#### Entries supplied ####
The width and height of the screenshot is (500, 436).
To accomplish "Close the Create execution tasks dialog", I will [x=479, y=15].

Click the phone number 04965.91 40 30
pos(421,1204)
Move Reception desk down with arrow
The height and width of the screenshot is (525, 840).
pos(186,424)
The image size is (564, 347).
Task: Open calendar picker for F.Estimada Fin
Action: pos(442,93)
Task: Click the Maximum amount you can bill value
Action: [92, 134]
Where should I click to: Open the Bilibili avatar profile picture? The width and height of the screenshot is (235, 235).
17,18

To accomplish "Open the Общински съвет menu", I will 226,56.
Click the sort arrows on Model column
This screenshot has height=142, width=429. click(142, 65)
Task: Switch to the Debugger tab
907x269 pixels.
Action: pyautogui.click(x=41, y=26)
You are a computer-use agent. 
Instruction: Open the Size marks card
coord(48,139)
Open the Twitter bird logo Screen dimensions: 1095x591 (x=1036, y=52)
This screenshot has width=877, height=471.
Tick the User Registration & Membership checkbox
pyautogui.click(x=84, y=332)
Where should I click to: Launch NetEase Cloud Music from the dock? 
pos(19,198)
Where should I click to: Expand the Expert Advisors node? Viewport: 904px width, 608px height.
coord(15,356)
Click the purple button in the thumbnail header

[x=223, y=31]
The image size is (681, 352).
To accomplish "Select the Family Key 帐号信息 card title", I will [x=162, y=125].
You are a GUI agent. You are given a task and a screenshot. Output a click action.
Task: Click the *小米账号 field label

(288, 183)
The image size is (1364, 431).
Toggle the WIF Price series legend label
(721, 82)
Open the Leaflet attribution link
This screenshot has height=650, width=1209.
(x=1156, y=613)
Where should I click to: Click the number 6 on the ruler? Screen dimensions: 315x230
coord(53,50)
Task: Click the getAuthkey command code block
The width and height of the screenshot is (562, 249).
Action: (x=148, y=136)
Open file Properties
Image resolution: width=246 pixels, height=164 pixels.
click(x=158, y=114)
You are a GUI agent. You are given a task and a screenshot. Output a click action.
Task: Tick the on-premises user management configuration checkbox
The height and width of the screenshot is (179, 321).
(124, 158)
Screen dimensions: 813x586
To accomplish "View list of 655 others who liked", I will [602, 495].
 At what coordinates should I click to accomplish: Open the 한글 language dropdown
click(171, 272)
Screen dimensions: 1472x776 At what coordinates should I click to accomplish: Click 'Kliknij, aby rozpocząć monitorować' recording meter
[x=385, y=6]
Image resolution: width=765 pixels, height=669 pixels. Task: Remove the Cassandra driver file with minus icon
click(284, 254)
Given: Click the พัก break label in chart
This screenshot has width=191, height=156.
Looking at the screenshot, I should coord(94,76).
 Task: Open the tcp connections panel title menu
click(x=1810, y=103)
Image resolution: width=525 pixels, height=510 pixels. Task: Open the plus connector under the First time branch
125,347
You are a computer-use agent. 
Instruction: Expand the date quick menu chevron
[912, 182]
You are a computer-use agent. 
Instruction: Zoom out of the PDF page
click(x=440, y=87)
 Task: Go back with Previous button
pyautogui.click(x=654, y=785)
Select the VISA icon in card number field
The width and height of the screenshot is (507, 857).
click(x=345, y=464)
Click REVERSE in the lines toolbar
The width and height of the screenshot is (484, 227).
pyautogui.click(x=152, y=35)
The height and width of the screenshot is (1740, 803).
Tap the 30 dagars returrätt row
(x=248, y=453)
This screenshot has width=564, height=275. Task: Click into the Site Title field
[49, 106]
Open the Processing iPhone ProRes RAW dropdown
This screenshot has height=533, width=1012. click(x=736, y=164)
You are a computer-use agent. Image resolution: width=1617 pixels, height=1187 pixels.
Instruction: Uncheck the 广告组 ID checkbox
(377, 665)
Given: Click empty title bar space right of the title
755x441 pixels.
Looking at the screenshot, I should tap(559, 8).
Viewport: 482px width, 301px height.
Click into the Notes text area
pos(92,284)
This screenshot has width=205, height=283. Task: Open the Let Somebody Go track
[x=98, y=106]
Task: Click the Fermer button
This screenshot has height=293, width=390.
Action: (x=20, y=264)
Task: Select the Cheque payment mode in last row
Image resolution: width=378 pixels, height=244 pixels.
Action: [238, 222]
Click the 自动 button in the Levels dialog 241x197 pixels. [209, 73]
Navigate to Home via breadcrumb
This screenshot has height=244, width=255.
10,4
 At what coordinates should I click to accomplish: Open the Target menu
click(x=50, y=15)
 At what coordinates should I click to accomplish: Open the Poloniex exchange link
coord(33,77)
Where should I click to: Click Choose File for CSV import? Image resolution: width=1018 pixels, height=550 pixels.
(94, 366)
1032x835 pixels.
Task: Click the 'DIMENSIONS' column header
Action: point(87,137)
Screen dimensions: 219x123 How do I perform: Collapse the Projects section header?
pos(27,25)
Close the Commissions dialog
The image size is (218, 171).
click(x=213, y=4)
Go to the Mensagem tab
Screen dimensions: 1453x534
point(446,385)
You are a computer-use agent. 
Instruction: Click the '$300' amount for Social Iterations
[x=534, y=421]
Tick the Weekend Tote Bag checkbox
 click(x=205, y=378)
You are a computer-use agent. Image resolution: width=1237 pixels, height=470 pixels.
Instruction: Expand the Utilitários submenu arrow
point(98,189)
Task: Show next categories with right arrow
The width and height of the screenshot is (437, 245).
####
= Exercise prompt =
Reproduce every record above word for word.

= Solved exercise =
The width and height of the screenshot is (500, 436).
To accomplish "Close the Create execution tasks dialog", I will [x=479, y=15].

Click the phone number 04965.91 40 30
pos(421,1204)
Move Reception desk down with arrow
The height and width of the screenshot is (525, 840).
pos(186,424)
The image size is (564, 347).
Task: Open calendar picker for F.Estimada Fin
Action: pos(442,93)
Task: Click the Maximum amount you can bill value
Action: [92, 134]
Where should I click to: Open the Bilibili avatar profile picture? The width and height of the screenshot is (235, 235).
17,18

To accomplish "Open the Общински съвет menu", I will 226,56.
Click the sort arrows on Model column
This screenshot has height=142, width=429. click(142, 65)
Task: Switch to the Debugger tab
907x269 pixels.
Action: pyautogui.click(x=41, y=26)
You are a computer-use agent. 
Instruction: Open the Size marks card
coord(48,139)
Open the Twitter bird logo Screen dimensions: 1095x591 (x=1036, y=52)
This screenshot has width=877, height=471.
Tick the User Registration & Membership checkbox
pyautogui.click(x=84, y=332)
Where should I click to: Launch NetEase Cloud Music from the dock? 
pos(19,198)
Where should I click to: Expand the Expert Advisors node? Viewport: 904px width, 608px height.
coord(15,356)
Click the purple button in the thumbnail header

[x=223, y=31]
The image size is (681, 352).
To accomplish "Select the Family Key 帐号信息 card title", I will [x=162, y=125].
You are a GUI agent. You are given a task and a screenshot. Output a click action.
Task: Click the *小米账号 field label

(288, 183)
The image size is (1364, 431).
Toggle the WIF Price series legend label
(721, 82)
Open the Leaflet attribution link
This screenshot has height=650, width=1209.
(x=1156, y=613)
Where should I click to: Click the number 6 on the ruler? Screen dimensions: 315x230
coord(53,50)
Task: Click the getAuthkey command code block
The width and height of the screenshot is (562, 249).
Action: (x=148, y=136)
Open file Properties
Image resolution: width=246 pixels, height=164 pixels.
click(x=158, y=114)
You are a GUI agent. You are given a task and a screenshot. Output a click action.
Task: Tick the on-premises user management configuration checkbox
The height and width of the screenshot is (179, 321).
(124, 158)
Screen dimensions: 813x586
To accomplish "View list of 655 others who liked", I will [602, 495].
 At what coordinates should I click to accomplish: Open the 한글 language dropdown
click(171, 272)
Screen dimensions: 1472x776 At what coordinates should I click to accomplish: Click 'Kliknij, aby rozpocząć monitorować' recording meter
[x=385, y=6]
Image resolution: width=765 pixels, height=669 pixels. Task: Remove the Cassandra driver file with minus icon
click(284, 254)
Given: Click the พัก break label in chart
This screenshot has width=191, height=156.
Looking at the screenshot, I should coord(94,76).
 Task: Open the tcp connections panel title menu
click(x=1810, y=103)
Image resolution: width=525 pixels, height=510 pixels. Task: Open the plus connector under the First time branch
125,347
You are a computer-use agent. 
Instruction: Expand the date quick menu chevron
[912, 182]
You are a computer-use agent. 
Instruction: Zoom out of the PDF page
click(x=440, y=87)
 Task: Go back with Previous button
pyautogui.click(x=654, y=785)
Select the VISA icon in card number field
The width and height of the screenshot is (507, 857).
click(x=345, y=464)
Click REVERSE in the lines toolbar
The width and height of the screenshot is (484, 227).
pyautogui.click(x=152, y=35)
The height and width of the screenshot is (1740, 803).
Tap the 30 dagars returrätt row
(x=248, y=453)
This screenshot has width=564, height=275. Task: Click into the Site Title field
[49, 106]
Open the Processing iPhone ProRes RAW dropdown
This screenshot has height=533, width=1012. click(x=736, y=164)
You are a computer-use agent. Image resolution: width=1617 pixels, height=1187 pixels.
Instruction: Uncheck the 广告组 ID checkbox
(377, 665)
Given: Click empty title bar space right of the title
755x441 pixels.
Looking at the screenshot, I should tap(559, 8).
Viewport: 482px width, 301px height.
Click into the Notes text area
pos(92,284)
This screenshot has width=205, height=283. Task: Open the Let Somebody Go track
[x=98, y=106]
Task: Click the Fermer button
This screenshot has height=293, width=390.
Action: (x=20, y=264)
Task: Select the Cheque payment mode in last row
Image resolution: width=378 pixels, height=244 pixels.
Action: [238, 222]
Click the 自动 button in the Levels dialog 241x197 pixels. [209, 73]
Navigate to Home via breadcrumb
This screenshot has height=244, width=255.
10,4
 At what coordinates should I click to accomplish: Open the Target menu
click(x=50, y=15)
 At what coordinates should I click to accomplish: Open the Poloniex exchange link
coord(33,77)
Where should I click to: Click Choose File for CSV import? Image resolution: width=1018 pixels, height=550 pixels.
(94, 366)
1032x835 pixels.
Task: Click the 'DIMENSIONS' column header
Action: point(87,137)
Screen dimensions: 219x123 How do I perform: Collapse the Projects section header?
pos(27,25)
Close the Commissions dialog
The image size is (218, 171).
click(x=213, y=4)
Go to the Mensagem tab
Screen dimensions: 1453x534
point(446,385)
You are a computer-use agent. 
Instruction: Click the '$300' amount for Social Iterations
[x=534, y=421]
Tick the Weekend Tote Bag checkbox
 click(x=205, y=378)
You are a computer-use agent. Image resolution: width=1237 pixels, height=470 pixels.
Instruction: Expand the Utilitários submenu arrow
point(98,189)
Task: Show next categories with right arrow
The width and height of the screenshot is (437, 245).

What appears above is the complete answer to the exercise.